_EXTRACT TO READ_:
Wednesday, May 30, 2012

Anniversary Dinner...a tradition in our house

So today is our 31st anniversary. I missed making "the meal" on our engagement anniversary (a tradition) because veal was in rare supply in Omaha. This past Easter, veal reappeared in the market so I bought a few packages for the freezer. Tonight was the very traditional dinner for such occasions in our house...Veal Saltimbocca, Fettuccine Alfredo, steamed broccoli and a new addition "Crostini ala Romana". I posted this delicious appetizer earlier but tis the season and its delish!

For the Veal

sliced Prosciutto

I usually pound the veal to about 1/8 inch thick, dredge it in flour and saute in a bit of olive oil with a sage leaf. When done top with a slice of Prosciutto and Provolone. I broiled it a bit to make it all nice and melty. Yum.

The Alfredo is pretty basic. I buy a very thick cream, heat it with a clove of crushed garlic, a bit of salt and 1/2 c Parmesan. After the noodles are al dente, add them to the mix and serve immediately.

Tuesday, May 29, 2012

Eating Omaha....Mai Thai

Nick and Brooke wanted a night out so after the long drive from Grandpa's 80 Birthday celebration we rolled into town and went to the Mai Thai restuarant for dinner. Mackenzie and Emily and their beaus joined us so we had a table for eight.

Nick and Brooke had been here before so they knew the ropes. Brenda ordered the Garlic Chicken (3 heat) while I took on the Crsipy Duck (4 heat). Wow. It was all good. Brooke's Yellow Curry (her standard) was also a 4 heat but curries are hotter anyway. Mine could have gone up a few notches but was just so good. Tasty, tender crisp green beans, onions and peppers. And the duck...heaven.

Samples of each were passed around, some of the heat varied widely depending on the dish but nothing outrageous. I liked the curries a lot. Just an all around tasty great place to eat with friendly staff, great servive and a nice atmosphere ala the now defunct "Z" Gallerie. A lot of native folks eating here so it must be authentic. Yum, we'll see this place again.

_DATASET CONTENT_:
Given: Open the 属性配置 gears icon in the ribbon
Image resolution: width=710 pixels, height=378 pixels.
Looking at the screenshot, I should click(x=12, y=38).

_SET OF TASKS_:
1) Rewrite the food blog from "Tuesday, May 29, 2012" to "table for eight.", switching "drive" to "trip".
2) According to the food blog, what did Brenda order at Mai Thai?
3) Translate this sentence from the food blog into Spanish: "After the noodles are al dente, add them to the mix and serve immediately."
Nothing in the listing is needed here.

_ANSWERS FOR THIS EXERCISE_:
1)
Tuesday, May 29, 2012

Eating Omaha....Mai Thai

Nick and Brooke wanted a night out so after the long trip from Grandpa's 80 Birthday celebration we rolled into town and went to the Mai Thai restuarant for dinner. Mackenzie and Emily and their beaus joined us so we had a table for eight.

2) Brenda ordered the Garlic Chicken at heat level 3.

3) Cuando los fideos estén al dente, agrégalos a la mezcla y sirve de inmediato.